-- DATA EXTRACT --
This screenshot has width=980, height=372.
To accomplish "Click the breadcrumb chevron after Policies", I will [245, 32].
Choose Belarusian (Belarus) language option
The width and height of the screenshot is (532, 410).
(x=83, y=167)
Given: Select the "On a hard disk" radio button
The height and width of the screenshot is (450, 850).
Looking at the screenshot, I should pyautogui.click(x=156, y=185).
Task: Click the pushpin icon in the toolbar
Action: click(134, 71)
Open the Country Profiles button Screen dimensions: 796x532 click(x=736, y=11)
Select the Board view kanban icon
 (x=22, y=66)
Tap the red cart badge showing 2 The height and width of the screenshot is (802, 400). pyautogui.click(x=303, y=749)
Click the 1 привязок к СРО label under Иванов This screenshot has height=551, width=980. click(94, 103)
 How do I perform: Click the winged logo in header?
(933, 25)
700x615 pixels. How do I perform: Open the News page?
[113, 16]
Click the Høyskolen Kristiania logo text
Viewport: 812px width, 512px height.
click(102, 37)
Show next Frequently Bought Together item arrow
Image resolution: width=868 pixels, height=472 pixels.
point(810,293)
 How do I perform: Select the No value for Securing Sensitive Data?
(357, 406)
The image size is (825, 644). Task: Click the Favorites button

-- WHAT YOU NEED TO DO --
Each line above that contains "button" counts once; report the resulting number and nothing else.

-- RESULT FOR THIS TASK --
3